The CAB has been brought in to create a Hindu-Muslim divide, said the former student leader who spearheaded a six-year movement demanding deportation of illegal Bangladeshis in the late 1980s.
The state will continue to "burn" if the Modi government does not realise the seriousness of the situation and respect the sentiments of the people, the leader of the Asom Gana Parishad said.
"Every nook and corner in Assam is erupting in spontaneous protests against the black bill. The people of Assam are determined to defeat this divisive and unconstitutional tool called CAB. We will not relent till it is scrapped," Mahanta told PTI over phone from Guwahati.
Asked why several leaders of the party he had founded in 1985 are defending the CAB and why the party's alliance with the BJP is still intact, Mahanta said it is but a small group and does not reflect the AGP's views.
A number of AGP leaders have resigned from the party alleging that it has failed to stand with the people of Assam when they are facing an "existential crisis".
Mahanta also cautioned the Central government that the situation in Assam may take a "dangerous turn" and any delay in taking the right decision may cause unimaginable harm to the region.
Almost all areas in Assam's Brahmaputra Valley as well as Tripura, Meghalaya and Arunachal have witnessed violent protests against the bill, which seeks to provide citizenship to non-Muslim persecuted religious minorities from Bangladesh, Pakistan and Afghanistan.
"The indigenous people of Assam and the Northeast are staring at an existential threat to their composite culture. The proposed law will open the floodgates of illegal foreigners to the region. We are determined to fight it out till our last breath," said Mahanta, who was Assam chief minister from 1985 to 1990 and then from 1996 to 2001.
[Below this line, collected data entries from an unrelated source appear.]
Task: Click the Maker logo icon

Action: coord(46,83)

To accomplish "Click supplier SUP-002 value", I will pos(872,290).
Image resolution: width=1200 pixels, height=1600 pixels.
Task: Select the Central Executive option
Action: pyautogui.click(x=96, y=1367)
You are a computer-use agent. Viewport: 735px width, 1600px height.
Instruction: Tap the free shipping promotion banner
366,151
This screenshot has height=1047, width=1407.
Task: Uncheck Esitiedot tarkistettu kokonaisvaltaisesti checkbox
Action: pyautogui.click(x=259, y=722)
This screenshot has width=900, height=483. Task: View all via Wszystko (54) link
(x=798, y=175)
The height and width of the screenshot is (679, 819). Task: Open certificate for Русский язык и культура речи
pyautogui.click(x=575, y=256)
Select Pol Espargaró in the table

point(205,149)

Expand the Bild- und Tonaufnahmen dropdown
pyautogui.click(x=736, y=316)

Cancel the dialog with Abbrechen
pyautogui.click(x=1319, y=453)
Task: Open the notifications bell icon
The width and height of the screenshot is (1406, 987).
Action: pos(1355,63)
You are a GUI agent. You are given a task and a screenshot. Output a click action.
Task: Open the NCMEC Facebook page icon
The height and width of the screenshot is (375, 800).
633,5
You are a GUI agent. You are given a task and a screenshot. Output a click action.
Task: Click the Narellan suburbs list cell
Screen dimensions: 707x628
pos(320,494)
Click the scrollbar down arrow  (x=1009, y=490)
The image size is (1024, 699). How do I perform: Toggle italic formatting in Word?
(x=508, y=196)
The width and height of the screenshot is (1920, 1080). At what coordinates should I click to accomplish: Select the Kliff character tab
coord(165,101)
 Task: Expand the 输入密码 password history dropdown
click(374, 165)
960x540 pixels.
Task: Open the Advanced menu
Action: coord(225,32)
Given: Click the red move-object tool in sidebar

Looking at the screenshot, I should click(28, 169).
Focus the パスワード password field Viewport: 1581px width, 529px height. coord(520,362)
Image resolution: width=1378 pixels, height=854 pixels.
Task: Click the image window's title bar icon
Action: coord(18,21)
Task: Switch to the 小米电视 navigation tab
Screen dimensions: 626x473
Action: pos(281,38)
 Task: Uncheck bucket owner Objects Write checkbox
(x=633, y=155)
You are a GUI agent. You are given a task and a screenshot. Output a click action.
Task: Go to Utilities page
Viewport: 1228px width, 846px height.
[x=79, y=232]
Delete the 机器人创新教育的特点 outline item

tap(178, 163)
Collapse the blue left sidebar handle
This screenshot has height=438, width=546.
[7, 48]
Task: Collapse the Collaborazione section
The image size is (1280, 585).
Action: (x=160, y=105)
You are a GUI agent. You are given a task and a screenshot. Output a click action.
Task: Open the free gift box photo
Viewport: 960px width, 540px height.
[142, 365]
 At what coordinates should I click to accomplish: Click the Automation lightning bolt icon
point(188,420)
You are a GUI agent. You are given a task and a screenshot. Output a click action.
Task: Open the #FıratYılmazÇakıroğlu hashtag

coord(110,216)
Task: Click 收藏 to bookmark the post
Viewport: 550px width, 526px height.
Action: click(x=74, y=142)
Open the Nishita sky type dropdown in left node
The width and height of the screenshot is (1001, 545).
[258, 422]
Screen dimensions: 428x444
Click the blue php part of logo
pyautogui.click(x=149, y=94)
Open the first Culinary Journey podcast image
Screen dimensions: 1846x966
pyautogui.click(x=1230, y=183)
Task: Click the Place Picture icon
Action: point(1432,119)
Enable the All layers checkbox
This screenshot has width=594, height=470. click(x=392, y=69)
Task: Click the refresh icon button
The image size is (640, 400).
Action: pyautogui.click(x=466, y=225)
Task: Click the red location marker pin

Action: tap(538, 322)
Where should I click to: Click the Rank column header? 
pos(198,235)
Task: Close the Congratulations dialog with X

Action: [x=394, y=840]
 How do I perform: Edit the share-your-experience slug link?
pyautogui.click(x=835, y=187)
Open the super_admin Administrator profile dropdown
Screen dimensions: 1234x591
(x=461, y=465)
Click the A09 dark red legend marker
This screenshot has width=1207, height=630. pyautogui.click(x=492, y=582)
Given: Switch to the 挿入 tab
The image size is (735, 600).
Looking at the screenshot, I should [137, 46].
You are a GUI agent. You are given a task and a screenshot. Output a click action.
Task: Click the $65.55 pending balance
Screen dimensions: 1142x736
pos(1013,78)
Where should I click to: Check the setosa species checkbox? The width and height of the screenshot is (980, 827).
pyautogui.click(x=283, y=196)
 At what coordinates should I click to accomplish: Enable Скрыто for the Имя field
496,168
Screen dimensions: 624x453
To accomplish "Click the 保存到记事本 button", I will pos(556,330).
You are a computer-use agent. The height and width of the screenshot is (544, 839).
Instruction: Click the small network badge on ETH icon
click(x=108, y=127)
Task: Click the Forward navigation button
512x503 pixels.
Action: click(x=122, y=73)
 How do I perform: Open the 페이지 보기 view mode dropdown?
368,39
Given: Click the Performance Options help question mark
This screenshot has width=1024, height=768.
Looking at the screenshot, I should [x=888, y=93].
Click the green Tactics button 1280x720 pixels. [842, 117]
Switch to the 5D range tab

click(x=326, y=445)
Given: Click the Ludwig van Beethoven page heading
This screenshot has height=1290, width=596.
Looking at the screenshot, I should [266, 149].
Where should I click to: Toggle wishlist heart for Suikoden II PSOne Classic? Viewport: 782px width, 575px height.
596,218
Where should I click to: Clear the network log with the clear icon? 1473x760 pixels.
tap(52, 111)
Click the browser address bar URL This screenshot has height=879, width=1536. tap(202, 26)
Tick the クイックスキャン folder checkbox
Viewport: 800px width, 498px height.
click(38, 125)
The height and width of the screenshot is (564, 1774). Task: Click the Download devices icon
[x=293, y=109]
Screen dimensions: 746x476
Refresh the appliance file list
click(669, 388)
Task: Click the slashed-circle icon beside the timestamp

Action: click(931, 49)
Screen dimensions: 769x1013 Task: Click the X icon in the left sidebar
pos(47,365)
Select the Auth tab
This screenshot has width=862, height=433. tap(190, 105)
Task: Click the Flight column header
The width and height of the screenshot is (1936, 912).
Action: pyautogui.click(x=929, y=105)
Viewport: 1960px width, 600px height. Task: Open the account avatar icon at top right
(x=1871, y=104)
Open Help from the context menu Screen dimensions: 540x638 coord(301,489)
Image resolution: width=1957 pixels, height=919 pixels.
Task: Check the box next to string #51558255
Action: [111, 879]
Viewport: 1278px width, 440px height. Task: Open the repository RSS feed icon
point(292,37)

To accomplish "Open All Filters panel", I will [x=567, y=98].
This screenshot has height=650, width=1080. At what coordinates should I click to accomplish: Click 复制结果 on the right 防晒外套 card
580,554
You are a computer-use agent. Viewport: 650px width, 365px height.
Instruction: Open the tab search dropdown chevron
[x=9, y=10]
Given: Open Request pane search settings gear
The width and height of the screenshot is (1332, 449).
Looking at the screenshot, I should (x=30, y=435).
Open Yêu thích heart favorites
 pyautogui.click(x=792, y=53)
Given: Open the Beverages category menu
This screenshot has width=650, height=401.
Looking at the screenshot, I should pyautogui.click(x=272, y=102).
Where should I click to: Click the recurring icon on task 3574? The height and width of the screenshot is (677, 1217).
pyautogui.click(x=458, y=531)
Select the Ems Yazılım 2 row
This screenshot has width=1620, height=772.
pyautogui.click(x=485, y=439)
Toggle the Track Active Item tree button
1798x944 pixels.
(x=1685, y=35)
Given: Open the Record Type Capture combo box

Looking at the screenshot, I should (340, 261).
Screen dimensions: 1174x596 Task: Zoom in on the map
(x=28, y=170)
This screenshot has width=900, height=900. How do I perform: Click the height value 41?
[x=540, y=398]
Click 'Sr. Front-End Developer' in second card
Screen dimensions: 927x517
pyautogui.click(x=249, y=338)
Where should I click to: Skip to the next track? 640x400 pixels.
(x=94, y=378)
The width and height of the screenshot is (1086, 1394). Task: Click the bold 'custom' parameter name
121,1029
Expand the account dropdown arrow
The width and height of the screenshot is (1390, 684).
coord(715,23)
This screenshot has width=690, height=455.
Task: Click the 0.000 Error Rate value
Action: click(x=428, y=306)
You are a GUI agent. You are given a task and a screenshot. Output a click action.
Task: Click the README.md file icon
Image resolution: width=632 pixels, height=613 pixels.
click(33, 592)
The opposition parties as well as the agitators say the bill is against the secular fabric of India's Constitution and will allow the influx of lakhs of foreigners from these three countries into a region already "burdened" with illegal Bangladeshis.
The Lok Sabha passed the contentious bill on Monday and the Rajya Sabha cleared it on Wednesday, notwithstanding simmering anger over the issue for the last several months. The bill will become a law once President Ram Nath Kovind gives his assent.
Referring to the bill being cleared by Parliament, the former chief minister said the "majority" is not the essence of democracy.
"The home minister of the country has not been able to understand the seriousness of the issue. The CAB has been brought in to create divisions between Hindus and Muslims. Assam has been known for strong unity among all communities and the BJP is now trying to damage it," Mahanta said.
According to Mahanta, the current situation in Assam is worse than the early 1980s when the Assam movement led by him was at its peak. Over 600 student leaders lost their lives during the agitation between 1979 and 1985.
"The situation is worse and more serious now as society is being polarised systematically. People of Assam are seriously hurt and seething with anger," he said.
If the Centre does not heed the demands of people of the region, the matter will be taken up to the Supreme Court, Mahanta said.
There was widespread criticism against the Centre about four months back on the issue of the roll-out of the National Register of Citizens (NRC).
The NRC was prepared in Assam to identify Indian citizens living in the state since March 24, 1971 or before.
Of the 3.3 crore applicants, over 19 lakh people were excluded from the final NRC which was published around three-and-a-half months back. The NRC issue drew sharp criticism from various quarters, including human rights organisations.